42:Unbelievable save from Leutwiler after Tubbs smashes in a snap shot inside the Town box and Woods there to block the rebound #salop
— Shrewsbury Town FC (@shrewsweb) August 9, 2014
There were some murmurs over Neal Ardley’s reluctance over substitutions in the final 15 minutes as the Shrews were tightening the screws, with Kevin Sainte-Luce not introduced until stoppage time and groggy skipper Alan Bennett replaced by Mark Phillips after copping an elbow which may place him in doubt for Tuesday’s trip to Milton Keynes for a League Cup tie.
Even though Ardley excelled over the summer months with some stunning player acquisitions, there are those lurking and ready to pounce and decry his inadequacies as the Dons gaffer. As much as some of the big names are being watched, so too is Ardley and his ability to bring it all together. As if we needed no reminding, football is very much a game of opinions.
So what did we learn from game one? The Beast’s hold up play was a different gravy to last season’s fare. Tubbsy needed only 26 minutes to net his first official goal for the Dons and the pair’s chemistry and intuition will reap goals if Wimbledon are to take up occupancy in the top half of League Two this campaign.
Bayo fires just over the crossbar and that brings more of those "Beast" chants from the Chemflow End. Gonna hear it a lot this season!

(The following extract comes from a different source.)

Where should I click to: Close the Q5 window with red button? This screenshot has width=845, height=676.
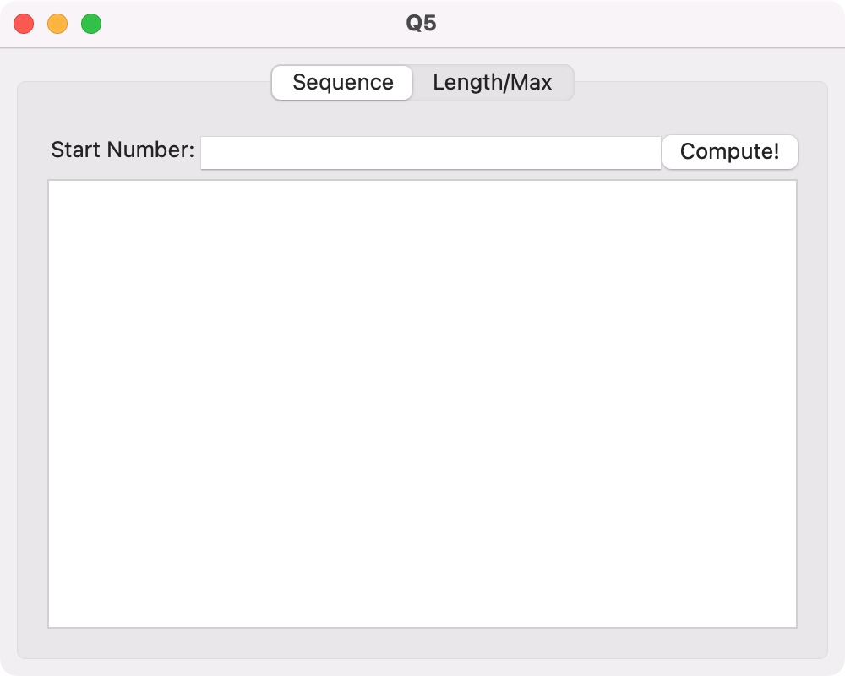[x=24, y=24]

— AFC Wimbledon (@AFCWimbledon) August 9, 2014
Rigg and Francomb give the Dons attacking width on both flanks and if Ardley can find the right midfield partner for bulwark Bulman then a supply of possession can lead to a steady stream of ammunition for Bayo and Tubbs to fire the bullets.
But Wimbledon aficionados these things do take time, so patience please, give it time to gel. There are plenty of challenges and with it opportunities ahead as long as injuries and suspensions don’t get unduly in the way.

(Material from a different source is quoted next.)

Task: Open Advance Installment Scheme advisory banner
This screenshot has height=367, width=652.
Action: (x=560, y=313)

The fixtures list has thrown up a testing start to the season. After the Milton Keynes Cup diversion in mid-week comes a visit to newly promoted Luton Town next weekend, then away to Southend United, who reached the playoffs last season and are fancied to do it again.
“We always had a goal threat, which was something we talked about after last season,” Ardley said.
“It was a great ball in and great movement from Matt Tubbs for our first goal. I thought after the first 20 minutes we were the better team until the last 10-15 minutes.
Already liking the Tubbs/Bayo partnership. Bayo's hold up play is obviously excellent, but Tubbs constantly plays on the shoulder. Clever.
— Nico (@AFCWnico) August 9, 2014
“I’m learning all the time and I know I’m not the finished article by any stretch of the imagination. I am trying to come up with a formula that can win us games in League 2 consistently.
— Anthony Spencer (@ant_spencer) August 9, 2014
“We feel that we’ve got good players in. We just have to ensure that everyone is on the same page – which we do in training – so that we all know how we are trying to achieve our goals.
“It’s probably the best team Wimbledon have ever had on paper. I’ve got the try to make sure that on grass, it shows. We’re really happy with our squad and we’ll try to keep them all fit – that’s the main thing.
One player from last season’s squad whose place can no longer be taken for granted is Ross Worner as first-choice goalkeeper with the arrival of James Shea.
“I said to him at the end of last season I would bring someone in to challenge him, I didn’t have that last season. I said to them both whoever did best in preseason would start the first game and I’ve stuck to my word,” Ardley said.
“I want Ross to up his game in training so that if anything happens to Shea, be it loss of form or injury, Ross comes in and says ‘it’s mine now.”
Over the moon to have signed a contract extension to keep me at the club for another 2 years. ⚽️?. Up the dons #afcwimbledon
— Barry Fuller (@barryfuller2) August 9, 2014
The internal competition can only be beneficial for Wimbledon this season.